Countless battles are being waged behind the closed doors of the Congressional deficit-reduction super committee, which has less than a month to strike an agreement on reducing federal spending by at least $1.5 trillion over the next decade.
But while the committee members battle secretly over taxing the rich or cutting programs for the poor, the automatic cuts that will take affect if the committee fails to reach an agreement would create a greater imbalance between the old and the young than between the wealthy and the poor.
“When push comes to shove they are going to cut programs for the kids,” said Ron Haskins, a senior fellow at the Brookings Institute. “Elected officials, they don’t want to mess with the elderly.

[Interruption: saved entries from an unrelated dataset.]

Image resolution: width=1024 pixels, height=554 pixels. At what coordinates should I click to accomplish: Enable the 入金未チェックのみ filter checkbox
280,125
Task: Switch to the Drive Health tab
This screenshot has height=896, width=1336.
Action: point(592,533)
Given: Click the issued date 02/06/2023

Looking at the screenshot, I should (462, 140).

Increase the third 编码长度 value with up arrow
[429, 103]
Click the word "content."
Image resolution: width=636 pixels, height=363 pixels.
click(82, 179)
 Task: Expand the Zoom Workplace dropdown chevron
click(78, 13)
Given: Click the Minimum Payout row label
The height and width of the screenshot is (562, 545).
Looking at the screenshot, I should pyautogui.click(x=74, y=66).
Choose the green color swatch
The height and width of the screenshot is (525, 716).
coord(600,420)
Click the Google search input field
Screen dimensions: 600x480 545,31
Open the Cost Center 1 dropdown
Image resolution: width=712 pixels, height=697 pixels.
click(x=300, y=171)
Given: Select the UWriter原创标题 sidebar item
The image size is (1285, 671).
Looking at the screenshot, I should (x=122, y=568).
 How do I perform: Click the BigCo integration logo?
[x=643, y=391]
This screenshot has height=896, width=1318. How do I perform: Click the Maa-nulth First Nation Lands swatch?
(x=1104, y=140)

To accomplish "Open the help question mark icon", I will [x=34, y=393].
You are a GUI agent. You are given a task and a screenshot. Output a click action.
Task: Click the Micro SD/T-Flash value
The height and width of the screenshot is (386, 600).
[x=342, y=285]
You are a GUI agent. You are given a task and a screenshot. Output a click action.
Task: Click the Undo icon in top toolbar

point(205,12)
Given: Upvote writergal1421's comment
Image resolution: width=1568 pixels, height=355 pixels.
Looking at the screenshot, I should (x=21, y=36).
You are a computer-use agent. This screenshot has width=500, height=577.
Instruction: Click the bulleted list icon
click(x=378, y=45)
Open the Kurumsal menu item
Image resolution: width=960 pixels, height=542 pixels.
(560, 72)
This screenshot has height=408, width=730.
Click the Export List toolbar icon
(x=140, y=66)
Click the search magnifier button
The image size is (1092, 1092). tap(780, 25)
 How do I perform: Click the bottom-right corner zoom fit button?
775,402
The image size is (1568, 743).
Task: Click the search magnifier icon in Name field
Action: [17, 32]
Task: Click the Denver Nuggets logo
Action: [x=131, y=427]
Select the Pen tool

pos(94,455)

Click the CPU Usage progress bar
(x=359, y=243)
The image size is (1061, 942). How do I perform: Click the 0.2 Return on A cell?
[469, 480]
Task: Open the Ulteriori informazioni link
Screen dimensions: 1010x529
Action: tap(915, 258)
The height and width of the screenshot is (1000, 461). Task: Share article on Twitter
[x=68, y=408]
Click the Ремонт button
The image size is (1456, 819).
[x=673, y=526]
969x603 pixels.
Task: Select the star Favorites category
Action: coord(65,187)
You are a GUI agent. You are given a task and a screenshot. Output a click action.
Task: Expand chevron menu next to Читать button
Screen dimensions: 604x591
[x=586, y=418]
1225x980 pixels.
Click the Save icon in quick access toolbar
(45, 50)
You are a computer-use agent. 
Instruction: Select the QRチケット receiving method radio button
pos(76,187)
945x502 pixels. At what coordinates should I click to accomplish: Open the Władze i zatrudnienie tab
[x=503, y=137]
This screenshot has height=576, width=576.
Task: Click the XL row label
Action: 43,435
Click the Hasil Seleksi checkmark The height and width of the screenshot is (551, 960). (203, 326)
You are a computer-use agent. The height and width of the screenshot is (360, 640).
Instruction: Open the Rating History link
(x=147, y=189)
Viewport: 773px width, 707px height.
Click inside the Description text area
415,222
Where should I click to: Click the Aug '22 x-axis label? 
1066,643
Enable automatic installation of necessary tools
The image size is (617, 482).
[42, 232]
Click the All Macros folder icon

Not only are they a huge constituency, but relative to many other constituencies they are well organized.”
The two of the three major entitlement programs, Social Security and Medicaid, will remain untouched by the automatic cuts, which would kick in for the 2013 fiscal year budget if the super committee fails to create a deficit-reduction plan that passes through Congress.
The third big-dollar entitlement program, Medicare, would be cut a maximum of 2 percent, or about $11 billion in the fiscal year 2013 budget, according to the Bipartisan Policy Center.
The vast majority of the back-up plan cuts would fall on discretionary spending, with half of the $109 billion yearly cuts coming from defense spending.
There are few concrete details on how the remaining $55 billion would be cut, but a report by the Federal Funds Information for States, which does budget analyses for the National Governor’s Association, shows that cuts to children’s programs would likely far outpace cuts to programs for the elderly.
Taking into account likely budget reductions for public education, Child Welfare Services, Child care subsidies and the low-income infant nutrition program known as WIC, the younger generation lose about $5 billion in federal funding, according to the report.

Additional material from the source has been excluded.